1 ... Ultrasonic 3D image processing system 2 ... Ultrasound endoscope 3 ... Light source device 4 ... Video device 5 ... Ultrasonic observation device 7 ... Observation monitor 8 ... Magnetic source 9 ... Magnetic sensor 10 ... Position detection device 11 ... Ultrasonic three-dimensional image processing device 12 ... Image processing monitor 21 ... insertion part 22 ... Operation unit 22a ... Curved knob 23 ... Tip cap 24 ... Curved part 25 ... Flexible part 26 ... Ultrasonic transducer 27 ... Observation light irradiation window 28 ... CCD camera 29 ... Flexible shaft 30 ... DC motor 41 ... DSC (coordinate conversion unit) 42 ... Contour extraction unit 43 ... Contour correction unit 44 ... Three-dimensional memory 45 ... Schematic diagram generation unit 46 ... Section position marker generation unit 47 ... Synthesis section 48 ... Display circuit

   ─────────────────────────────────────────────────── ─── Continued front page    F term (reference) 4C301 BB03 BB13 BB22 BB26 EE11                       GD09 GD16 JC08 JC16 KK17                       KK18 KK28 KK30 LL04                 4C601 BB03 BB05 BB06 BB09 BB16                       BB24 EE09 GA17 GA21 GA29                       GA30 JB55 JC09 JC15 JC20                       JC25 JC26 JC37 KK21 KK22                       KK31 KK32 LL01 LL02

Claims (3)

[Claims] 1. An ultrasonic wave, comprising: a transmitter coil for generating a magnetic field; and a receiver coil for detecting a magnetic field generated by the coil, wherein one of the transmitter coil and the receiver coil is arranged at a tip. Endoscope, a position angle detecting means for detecting the position and angle of the tip of the ultrasonic endoscope by the detection signal detected by the receiving coil, and an ultrasonic image by an ultrasonic echo signal from the ultrasonic endoscope.
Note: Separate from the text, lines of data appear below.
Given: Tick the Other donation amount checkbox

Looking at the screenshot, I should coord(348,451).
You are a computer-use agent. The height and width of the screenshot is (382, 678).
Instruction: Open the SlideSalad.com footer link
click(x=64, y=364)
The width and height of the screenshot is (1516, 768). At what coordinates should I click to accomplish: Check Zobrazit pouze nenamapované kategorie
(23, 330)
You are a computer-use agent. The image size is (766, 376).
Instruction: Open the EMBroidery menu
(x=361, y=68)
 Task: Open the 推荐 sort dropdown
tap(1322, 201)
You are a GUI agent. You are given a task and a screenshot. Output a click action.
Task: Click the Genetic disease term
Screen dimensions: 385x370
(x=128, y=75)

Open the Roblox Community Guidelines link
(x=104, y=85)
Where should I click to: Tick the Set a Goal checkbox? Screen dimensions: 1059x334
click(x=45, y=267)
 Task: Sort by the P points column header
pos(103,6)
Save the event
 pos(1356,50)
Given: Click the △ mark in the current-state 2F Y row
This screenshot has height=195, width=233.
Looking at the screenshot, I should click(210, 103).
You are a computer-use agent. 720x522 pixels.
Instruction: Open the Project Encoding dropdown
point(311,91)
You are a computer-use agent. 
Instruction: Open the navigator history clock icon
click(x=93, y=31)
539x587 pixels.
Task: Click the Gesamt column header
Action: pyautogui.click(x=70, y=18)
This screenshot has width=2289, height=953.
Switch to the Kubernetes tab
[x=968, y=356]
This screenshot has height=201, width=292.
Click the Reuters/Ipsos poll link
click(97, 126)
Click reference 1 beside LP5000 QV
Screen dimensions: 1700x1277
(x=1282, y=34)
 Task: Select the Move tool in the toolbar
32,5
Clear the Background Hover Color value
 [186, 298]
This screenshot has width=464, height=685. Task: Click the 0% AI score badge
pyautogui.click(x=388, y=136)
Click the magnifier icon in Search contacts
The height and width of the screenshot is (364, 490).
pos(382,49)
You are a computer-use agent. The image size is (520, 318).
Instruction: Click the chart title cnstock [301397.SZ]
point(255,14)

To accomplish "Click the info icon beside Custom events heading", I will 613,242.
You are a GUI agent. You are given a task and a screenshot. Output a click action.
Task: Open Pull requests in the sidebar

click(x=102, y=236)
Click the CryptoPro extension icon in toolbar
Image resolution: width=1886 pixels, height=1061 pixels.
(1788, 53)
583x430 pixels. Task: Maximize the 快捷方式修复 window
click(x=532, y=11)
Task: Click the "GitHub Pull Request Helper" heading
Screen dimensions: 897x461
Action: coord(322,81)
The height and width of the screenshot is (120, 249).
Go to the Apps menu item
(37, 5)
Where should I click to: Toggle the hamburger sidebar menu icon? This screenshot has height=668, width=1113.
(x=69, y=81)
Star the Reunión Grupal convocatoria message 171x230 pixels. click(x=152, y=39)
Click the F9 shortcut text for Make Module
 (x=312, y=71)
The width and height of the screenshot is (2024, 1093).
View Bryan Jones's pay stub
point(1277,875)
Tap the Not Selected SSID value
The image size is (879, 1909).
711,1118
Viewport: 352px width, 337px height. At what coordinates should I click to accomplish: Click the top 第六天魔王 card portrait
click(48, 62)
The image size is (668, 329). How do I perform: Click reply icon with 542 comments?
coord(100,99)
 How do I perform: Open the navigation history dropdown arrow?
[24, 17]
In an ultrasonic image diagnostic apparatus including an ultrasonic image generating unit that generates a schematic diagram generating unit that generates a schematic diagram of a region of interest based on the ultrasonic image, the position detected by the position angle detecting unit. An operation plane indication map generating means for generating an operation plane indication map for instructing a scanning plane of the ultrasonic echo signal estimated by the position and angle of the tip of the ultrasonic endoscope, and the formula diagram and the front of the region of interest. Ultrasound imaging apparatus characterized by comprising a combining means for combining the operation surface based graphic. 2. A reproduction instructing means for detecting movement and rotation of the ultrasonic endoscope and for instructing the schematic drawing generating means to regenerate the schematic drawing. Item 2. The ultrasonic diagnostic imaging apparatus according to item 1. 3. The regeneration instructing means estimates the change of the schematic diagram based on the body cavity information of the newly acquired one or more ultrasonic image images, and outputs the estimation information to the schematic diagram generating means. The ultrasonic image diagnostic apparatus according to claim 2, wherein the ultrasonic image diagnostic apparatus supplies the instruction to regenerate the schematic diagram.